Between the 11th to 13th centuries in Venice, craftsman began to play with the precious material. The “Sculoe”, a craftsmen’s corporations, was one first places to “beat” gold and turn it into the finest sheets of gold leaves. This was achieved by inserting a gold ribbon between two layers of animal skin, and beating it to create leaves as thin as a veil.

In ancient Greece, the most famous statues which utilised gold leaf were the chryselephantine statues which combined the luxury materials of gold leaf and ivory. Bare parts of the statue were made of ivory to reflect skin, while the robes and accessories were covered with gold leaf.

Archaic Chryselephantine statue fragments at Delphi Archaeological Museum
The material was also popular in sacred paintings and often the sky was made using gold leaf. This was known as “gold-ground” painting and was first known in Italy followed by the Byzantine
Empire and other European countries. If other godly or sacred figures were present, gold leaf was often used to distinguish them from others in the work.

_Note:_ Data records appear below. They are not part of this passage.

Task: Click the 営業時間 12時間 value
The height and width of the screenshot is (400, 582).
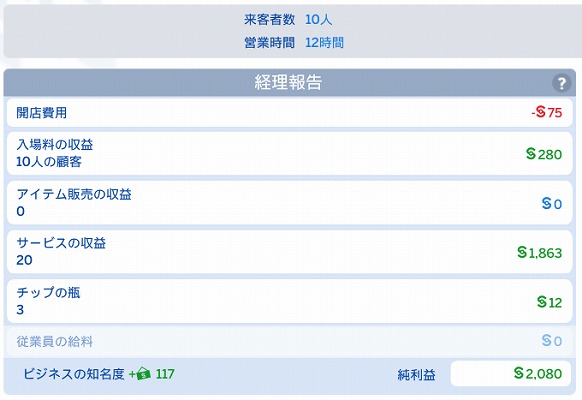Action: pyautogui.click(x=324, y=43)
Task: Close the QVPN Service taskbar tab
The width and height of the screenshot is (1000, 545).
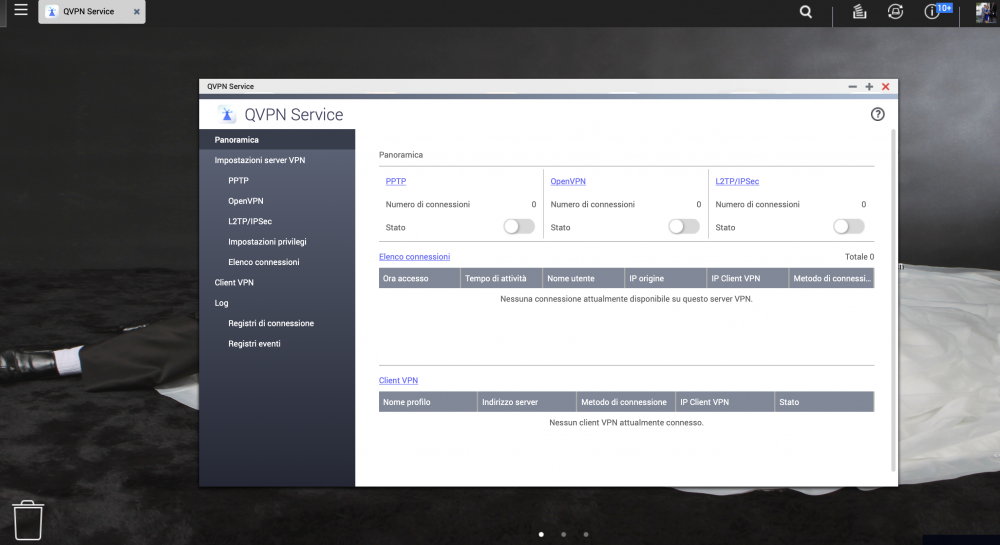Action: [136, 12]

During the 1800s, gold leaf had a resurgence in popularity and became sought after for use in art, sculpture, architecture and interior decoration. Today, gold leaf gilding is one of the most treasurable and richest crafts techniques. The ornamental decoration process is still seen as a sign of luxury and quality for use in projects that are designed to create impact; not limited to statues, luxury furniture or even frames.

What techniques are there for gold leaf?

Creating gold leaf is a time consuming and very detailed process and there are a number of techniques to work with the material. Look out for terms such as gilding, engraving oil gilding, water gilding, engraving, etching, polishing and verre églomisé. Each one takes know-how, patience and precision to get the desired finished result.

We’re going to take a look at traditional water gilding, one of the most difficult ways to work with gold but the technique remains unchanged for hundreds of years.

Before engraving or polishing gold leaf, at Pigmentti, we prepare the work with 16 layers of Gesso Bologna, eight layers of bole before finally water gilding. Water gilding is used to achieve a mirror finish on glass, but is also used on bole (clay) which means it can be used in interior architecture. Loose sheets of gold are layered on the bole which supplies a flexible surface. Once water gilding has taken place the process of engraving or polishing the gold begins. The bole allows for polishing the gold and gives it a red reflection thanks to the transparent nature of the leaf.